02.10.2002
i can tell i'm distracted. i have a zillion words bumbling around in my head. i want to write. i need to write. but instead, i've been playing around with lots and lots of new toys for web.don't get me wrong - i like new toys. but really, you can only take so many online quizzes. and how many bells and whistles does one site really need?
but i can't focus long enough to string together coherent stories. and i don't want to just babble insipidly along (present entry excepted, of course. *g*) it's a conflict of interest, really. i want to write, and think that writing every day, good, bad or ugly, is part of the 'pursuit of the craft' (yes, that whistling noise was the sound of me air quoting my ass off). then again, there's plenty of dredge to be read, and i don't want to add to that.

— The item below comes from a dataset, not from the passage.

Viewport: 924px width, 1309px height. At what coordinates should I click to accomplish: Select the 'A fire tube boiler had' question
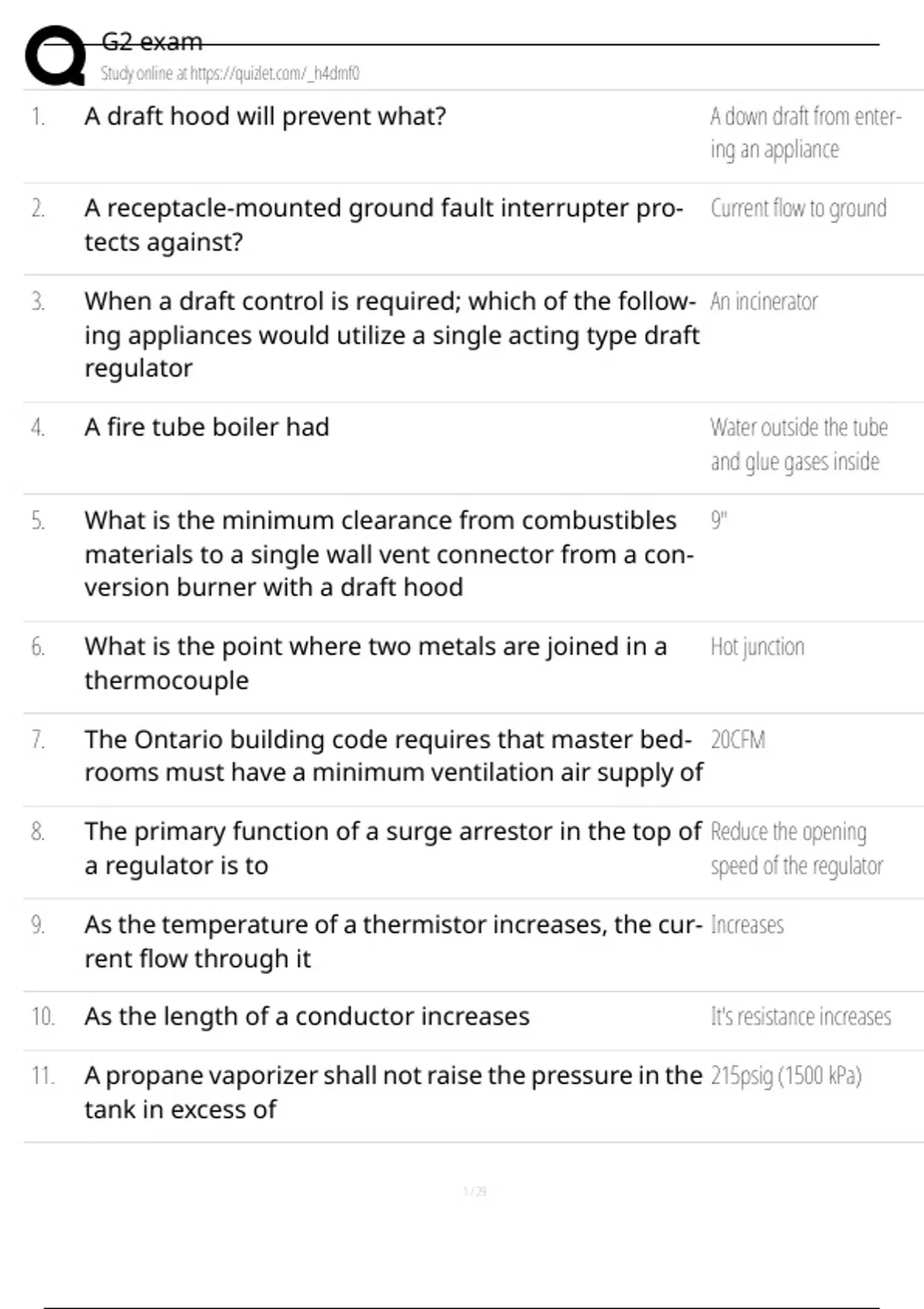click(x=206, y=427)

i'm still a bit off balance, i think. manic, really. crying at the drop of a hat (or the mention of a cat) (and i can't even bring myself to rewrite that, even tho it sounds like insanely bad poetry), then giggling my head off at the silly bits, because in contrast, they're even sillier than normal. an extra 10% funny, in fact, altho you can't check.
*sigh* i think i'll just try to ride this out, rather than bashing thru it. writing goes in cycles. interestingly, the writing cycle seems to have a unique sort of life if you're posting online, not just in a paper journal. and i think it's exactly because of the confluence of toys, technology, audience, and plain old writing.
when i get my writing groove back on, i'm sure there's an entry or two to be had out of that last bit. but for now, i'm off to find a nifty new gadget for the site.